Here are our picks of the greatest naturally aspirated engines in automotive history as their time comes to an end.
Porsche flat-six engine
Porsche changed the rulebook when it decided to reinvent the six-cylinder engine, choosing to configure the cylinders in a flat layout rather than the more popular inline-six or V6 configurations. The result was one of the most unique sounding engines to date. Raspy at the bottom end but creating an unmistakable ‘howl’ at the top end, the flat-six has cemented itself in history as one of the all-time great engines. Found in every generation of the famous 911, the flat-six now features twin turbochargers (due to tightening emissions regulations), meaning the naturally aspirated versions are now reserved for GTS and RS variants only. Eventually, the ‘natural’ flat-six will be killed off entirely, but we have our fingers crossed that Porsche changes its mind.
Ferrari flat-plane crank V8
If you close your eyes and listen to a group of cars go by, chances are that you will easily be able to pick a Ferrari out of the lot. The flat-plane crank V8 from the famous prancing horse brand is one of the most recognisable engine notes of all time. Found in a majority of Ferraris, this V8 represents the exotic nature of the brand as other manufacturers rarely use this crankshaft configuration. From the F355 right through to the 458, Ferrari has stayed true to its roots by keeping that recognisable engine in most of its cars.
Honda VTEC four-cylinder
Honda is well-known for the development of the VTEC system, where the camshaft has two sets of lobes, one which operates at low rpm and another which operates at high rpm. When a certain engine speed is reached, oil travels into the camshaft and locks the higher lobe in place, lengthening the duration that the intake and exhaust valves are open, increasing performance. Notable examples of this engine include the 2.0-litre four-cylinder engine from the S2000 and the VTEC V6 found in the original NSX supercar. This technology has spawned multiple ‘knock off’ versions created by other manufacturers, such as Toyota’s VVTi, BMW’s VANOS and Mitsubishi’s MIVEC.
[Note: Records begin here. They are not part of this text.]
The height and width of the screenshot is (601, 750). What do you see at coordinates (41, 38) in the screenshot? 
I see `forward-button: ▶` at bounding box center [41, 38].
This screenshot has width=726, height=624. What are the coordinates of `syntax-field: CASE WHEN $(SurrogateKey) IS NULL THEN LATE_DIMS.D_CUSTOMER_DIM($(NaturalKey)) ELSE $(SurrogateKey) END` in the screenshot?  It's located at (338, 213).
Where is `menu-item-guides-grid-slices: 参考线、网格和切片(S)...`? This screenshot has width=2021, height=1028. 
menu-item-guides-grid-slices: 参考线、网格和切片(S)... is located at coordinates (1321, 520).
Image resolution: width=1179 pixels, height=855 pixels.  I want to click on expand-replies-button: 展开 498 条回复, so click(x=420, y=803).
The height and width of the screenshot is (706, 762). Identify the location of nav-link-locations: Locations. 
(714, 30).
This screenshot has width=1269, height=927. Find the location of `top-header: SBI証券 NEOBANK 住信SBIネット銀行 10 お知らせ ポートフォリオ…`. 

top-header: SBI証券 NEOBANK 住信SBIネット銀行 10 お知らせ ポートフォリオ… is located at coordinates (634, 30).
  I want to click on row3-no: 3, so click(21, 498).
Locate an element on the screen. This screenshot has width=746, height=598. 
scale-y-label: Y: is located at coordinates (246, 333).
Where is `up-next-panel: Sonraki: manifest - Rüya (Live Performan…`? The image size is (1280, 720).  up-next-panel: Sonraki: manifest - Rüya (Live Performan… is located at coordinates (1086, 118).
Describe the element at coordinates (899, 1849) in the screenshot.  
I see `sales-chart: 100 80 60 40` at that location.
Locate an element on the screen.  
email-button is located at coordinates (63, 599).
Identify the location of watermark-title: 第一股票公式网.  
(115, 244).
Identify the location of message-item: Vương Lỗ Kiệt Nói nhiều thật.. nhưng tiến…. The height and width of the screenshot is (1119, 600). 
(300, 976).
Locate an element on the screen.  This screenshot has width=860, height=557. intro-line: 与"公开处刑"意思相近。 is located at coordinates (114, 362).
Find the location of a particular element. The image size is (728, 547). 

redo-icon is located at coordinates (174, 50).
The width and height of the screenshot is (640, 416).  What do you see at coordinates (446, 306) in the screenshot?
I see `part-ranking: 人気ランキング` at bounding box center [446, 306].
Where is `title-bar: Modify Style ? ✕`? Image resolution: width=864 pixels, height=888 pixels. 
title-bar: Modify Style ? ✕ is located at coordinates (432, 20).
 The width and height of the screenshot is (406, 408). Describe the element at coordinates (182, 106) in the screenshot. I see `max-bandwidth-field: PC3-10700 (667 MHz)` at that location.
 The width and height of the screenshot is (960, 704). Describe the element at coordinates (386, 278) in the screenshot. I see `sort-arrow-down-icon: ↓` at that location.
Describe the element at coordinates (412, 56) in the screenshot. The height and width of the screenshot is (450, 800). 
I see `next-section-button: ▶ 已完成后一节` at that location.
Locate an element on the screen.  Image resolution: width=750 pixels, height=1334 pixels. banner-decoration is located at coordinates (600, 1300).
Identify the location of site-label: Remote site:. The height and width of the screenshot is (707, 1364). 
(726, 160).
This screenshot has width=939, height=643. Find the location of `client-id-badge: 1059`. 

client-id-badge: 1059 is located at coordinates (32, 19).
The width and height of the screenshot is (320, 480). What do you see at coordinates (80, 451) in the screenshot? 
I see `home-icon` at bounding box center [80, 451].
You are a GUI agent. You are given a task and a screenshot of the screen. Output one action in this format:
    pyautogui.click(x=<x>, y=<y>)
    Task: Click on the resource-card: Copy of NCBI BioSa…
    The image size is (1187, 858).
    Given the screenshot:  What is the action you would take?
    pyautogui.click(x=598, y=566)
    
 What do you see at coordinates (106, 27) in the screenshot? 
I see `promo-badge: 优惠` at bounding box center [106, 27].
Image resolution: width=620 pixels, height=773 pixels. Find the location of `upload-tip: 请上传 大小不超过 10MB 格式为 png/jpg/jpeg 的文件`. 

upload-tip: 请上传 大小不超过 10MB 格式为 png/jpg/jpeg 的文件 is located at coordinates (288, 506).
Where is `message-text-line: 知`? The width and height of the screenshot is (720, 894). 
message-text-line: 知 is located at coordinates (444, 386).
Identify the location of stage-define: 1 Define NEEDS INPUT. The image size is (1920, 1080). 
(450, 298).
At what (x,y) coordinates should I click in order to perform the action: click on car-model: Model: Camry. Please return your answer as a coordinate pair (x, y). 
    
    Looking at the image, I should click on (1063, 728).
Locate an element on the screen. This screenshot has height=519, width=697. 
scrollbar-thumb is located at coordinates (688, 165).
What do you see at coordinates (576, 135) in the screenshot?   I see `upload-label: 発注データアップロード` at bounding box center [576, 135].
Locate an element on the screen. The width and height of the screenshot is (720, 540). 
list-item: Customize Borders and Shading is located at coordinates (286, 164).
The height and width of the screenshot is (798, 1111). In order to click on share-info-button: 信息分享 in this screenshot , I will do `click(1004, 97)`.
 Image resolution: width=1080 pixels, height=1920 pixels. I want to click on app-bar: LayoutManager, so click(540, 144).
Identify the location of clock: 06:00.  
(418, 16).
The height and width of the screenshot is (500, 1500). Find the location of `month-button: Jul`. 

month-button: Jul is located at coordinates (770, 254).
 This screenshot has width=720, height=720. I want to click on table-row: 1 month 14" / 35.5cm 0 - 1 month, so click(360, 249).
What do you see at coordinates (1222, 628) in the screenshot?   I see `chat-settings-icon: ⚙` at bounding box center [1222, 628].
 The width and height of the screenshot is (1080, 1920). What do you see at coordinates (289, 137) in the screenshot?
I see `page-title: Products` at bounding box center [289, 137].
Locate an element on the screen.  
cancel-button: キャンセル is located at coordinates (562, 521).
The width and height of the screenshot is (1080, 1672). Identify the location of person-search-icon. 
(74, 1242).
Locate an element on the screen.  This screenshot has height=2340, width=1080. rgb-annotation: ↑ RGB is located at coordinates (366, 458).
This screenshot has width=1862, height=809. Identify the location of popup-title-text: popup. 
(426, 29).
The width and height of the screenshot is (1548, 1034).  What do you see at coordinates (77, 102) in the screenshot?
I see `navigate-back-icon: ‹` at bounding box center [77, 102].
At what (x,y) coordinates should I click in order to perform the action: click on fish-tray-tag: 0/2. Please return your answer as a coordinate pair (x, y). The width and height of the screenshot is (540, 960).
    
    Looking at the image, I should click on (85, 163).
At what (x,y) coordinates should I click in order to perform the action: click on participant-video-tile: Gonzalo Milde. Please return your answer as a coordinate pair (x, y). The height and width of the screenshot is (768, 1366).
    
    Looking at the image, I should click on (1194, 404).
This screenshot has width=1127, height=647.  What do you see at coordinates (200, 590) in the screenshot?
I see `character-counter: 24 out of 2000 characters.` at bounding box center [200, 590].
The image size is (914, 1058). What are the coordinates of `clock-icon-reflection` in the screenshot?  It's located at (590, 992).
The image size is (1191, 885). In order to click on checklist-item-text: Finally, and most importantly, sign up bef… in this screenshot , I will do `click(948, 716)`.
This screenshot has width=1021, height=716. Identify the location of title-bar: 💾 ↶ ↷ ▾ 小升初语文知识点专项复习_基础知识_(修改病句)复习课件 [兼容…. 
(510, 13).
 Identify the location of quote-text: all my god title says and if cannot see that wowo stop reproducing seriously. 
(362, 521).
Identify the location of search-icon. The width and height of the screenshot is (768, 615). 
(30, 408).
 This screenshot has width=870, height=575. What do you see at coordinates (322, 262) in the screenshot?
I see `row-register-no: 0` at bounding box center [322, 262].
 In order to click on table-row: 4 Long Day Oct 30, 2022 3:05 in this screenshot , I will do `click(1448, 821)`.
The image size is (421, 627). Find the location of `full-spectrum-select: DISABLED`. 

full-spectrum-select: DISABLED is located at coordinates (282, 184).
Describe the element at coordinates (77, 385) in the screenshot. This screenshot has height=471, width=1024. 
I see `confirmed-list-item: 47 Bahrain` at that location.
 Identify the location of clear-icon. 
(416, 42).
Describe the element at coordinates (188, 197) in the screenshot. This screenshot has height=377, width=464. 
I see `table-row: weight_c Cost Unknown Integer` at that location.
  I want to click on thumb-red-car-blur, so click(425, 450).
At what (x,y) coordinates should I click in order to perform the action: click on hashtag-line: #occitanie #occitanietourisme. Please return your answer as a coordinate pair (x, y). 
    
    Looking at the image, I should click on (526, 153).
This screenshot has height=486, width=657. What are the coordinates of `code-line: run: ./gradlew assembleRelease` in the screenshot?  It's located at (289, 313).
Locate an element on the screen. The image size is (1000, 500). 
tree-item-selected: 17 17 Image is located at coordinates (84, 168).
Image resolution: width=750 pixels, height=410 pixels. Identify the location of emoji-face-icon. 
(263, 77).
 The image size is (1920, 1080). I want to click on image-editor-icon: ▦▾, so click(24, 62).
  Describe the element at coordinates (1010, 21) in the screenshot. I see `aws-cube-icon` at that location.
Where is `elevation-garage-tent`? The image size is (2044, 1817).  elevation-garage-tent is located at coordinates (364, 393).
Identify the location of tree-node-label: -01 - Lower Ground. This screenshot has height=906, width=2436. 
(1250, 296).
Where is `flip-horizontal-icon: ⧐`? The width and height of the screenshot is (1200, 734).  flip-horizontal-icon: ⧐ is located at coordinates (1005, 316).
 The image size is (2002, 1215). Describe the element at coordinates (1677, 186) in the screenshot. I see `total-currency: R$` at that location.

Another recognisable engine, the V10 is an exotic configuration rarely found in cars today. With its uneven firing order, this engine makes a unique exhaust sound at high engine speeds. Whilst notably found in Lamborghinis, Lexus used this format for its LFA sports car and Porsche for its Carrera GT supercar. Today, the only production cars to feature this engine are the Dodge Viper and the Lamborghini Huracan/Audi R8 (a shared platform).
Having been in production for almost 40 years, the Jaguar inline six is one of the most well-known six-cylinder engines in history. Having powered such cars as the E-Type and the Mark 2, the engine was distinctive for its double-overhead camshafts and perfect primary balance. BMW is also well-regarded for its straight-six engines which it still manufactures, although nowadays these engines are turbocharged.
Ford V8 engine
As a symbol of American muscle cars, the V8 engine is widely loved and respected all over the world. Ford has been making this engine configuration for decades and still does. It’s cross-plane crank gives the V8 a distinguishable off-beat tone – the signature V8 sound that people know and love. Some of its most notable engines include the 351 Cleveland, the 5.0-litre Coyote and the original flathead V8.